Deep learning has achieved substantial improvement on single-channel speech enhancement tasks. However, the performance of multi-layer perceptions (MLPs)-based methods is limited by the ability to capture the long-term effective history information. The recurrent neural networks (RNNs), e.g., long short-term memory (LSTM) model, are able to capture the long-term temporal dependencies, but come with the issues of the high latency and the complexity of training.To address these issues, the temporal convolutional network (TCN) was proposed to replace the RNNs in various sequence modeling tasks.
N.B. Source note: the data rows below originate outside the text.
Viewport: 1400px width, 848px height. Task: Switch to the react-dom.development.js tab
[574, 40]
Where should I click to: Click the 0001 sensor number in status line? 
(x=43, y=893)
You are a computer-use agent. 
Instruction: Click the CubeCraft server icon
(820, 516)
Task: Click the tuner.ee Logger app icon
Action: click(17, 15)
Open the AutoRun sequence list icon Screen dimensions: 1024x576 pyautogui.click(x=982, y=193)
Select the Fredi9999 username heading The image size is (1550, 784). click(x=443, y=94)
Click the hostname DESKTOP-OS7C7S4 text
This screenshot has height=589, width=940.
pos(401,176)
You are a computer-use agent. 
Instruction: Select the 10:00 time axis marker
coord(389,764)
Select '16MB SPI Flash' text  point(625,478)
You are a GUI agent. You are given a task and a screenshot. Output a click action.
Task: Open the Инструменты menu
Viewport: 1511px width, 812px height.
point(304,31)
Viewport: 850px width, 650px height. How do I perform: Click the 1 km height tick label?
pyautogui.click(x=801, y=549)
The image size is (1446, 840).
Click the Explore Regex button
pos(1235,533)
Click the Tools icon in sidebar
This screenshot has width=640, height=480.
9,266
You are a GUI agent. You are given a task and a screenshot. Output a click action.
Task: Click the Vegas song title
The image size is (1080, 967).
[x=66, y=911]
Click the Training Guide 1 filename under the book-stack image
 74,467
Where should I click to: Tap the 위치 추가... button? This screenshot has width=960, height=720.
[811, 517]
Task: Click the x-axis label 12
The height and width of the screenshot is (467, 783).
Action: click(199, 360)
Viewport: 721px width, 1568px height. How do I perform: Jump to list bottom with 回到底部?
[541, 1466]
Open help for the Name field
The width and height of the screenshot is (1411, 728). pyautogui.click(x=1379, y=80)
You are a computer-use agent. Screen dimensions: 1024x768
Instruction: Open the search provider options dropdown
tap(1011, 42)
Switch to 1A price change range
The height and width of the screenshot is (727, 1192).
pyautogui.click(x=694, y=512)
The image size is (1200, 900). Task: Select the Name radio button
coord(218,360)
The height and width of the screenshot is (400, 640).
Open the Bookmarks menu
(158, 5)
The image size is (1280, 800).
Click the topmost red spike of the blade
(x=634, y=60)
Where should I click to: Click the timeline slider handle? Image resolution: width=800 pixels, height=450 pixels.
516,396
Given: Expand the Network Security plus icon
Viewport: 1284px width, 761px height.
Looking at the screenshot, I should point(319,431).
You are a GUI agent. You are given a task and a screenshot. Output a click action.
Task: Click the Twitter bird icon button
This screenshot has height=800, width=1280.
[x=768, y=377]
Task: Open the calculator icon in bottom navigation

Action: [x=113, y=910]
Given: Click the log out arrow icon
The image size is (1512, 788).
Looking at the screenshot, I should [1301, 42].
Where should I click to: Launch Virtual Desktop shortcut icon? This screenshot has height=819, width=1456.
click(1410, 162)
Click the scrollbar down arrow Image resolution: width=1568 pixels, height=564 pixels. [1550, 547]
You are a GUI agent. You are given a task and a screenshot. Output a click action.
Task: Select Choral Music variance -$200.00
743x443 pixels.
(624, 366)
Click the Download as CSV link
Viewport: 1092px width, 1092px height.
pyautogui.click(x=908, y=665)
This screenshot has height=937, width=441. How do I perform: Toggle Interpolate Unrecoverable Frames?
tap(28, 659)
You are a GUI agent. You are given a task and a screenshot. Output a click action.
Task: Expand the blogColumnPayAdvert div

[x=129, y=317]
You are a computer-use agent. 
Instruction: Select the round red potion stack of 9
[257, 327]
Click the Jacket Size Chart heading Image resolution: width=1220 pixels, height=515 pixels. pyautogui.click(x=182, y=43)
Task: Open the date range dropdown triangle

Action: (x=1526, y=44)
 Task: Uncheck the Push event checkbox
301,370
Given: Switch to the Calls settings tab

In this paper we propose a novel TCN model that employs multi-branch structure, called multi-branch TCN (MB-TCN), for monaural speech enhancement.The MB-TCN exploits split-transform-aggregate design, which is expected to obtain strong representational power at a low computational complexity.Inspired by the TCN, the MB-TCN model incorporates one dimensional causal dilated CNN and residual learning to expand receptive fields for capturing long-term temporal contextual information.Our extensive experimental investigation suggests that the MB-TCNs outperform the residual long short-term memory networks (ResLSTMs), temporal convolutional networks (TCNs), and the CNN networks that employ dense aggregations in terms of speech intelligibility and quality, while providing superior parameter efficiency. Furthermore, our experimental results demonstrate that our proposed MB-TCN model is able to outperform multiple state-of-the-art deep learning-based speech enhancement methods in terms of five widely used objective metrics.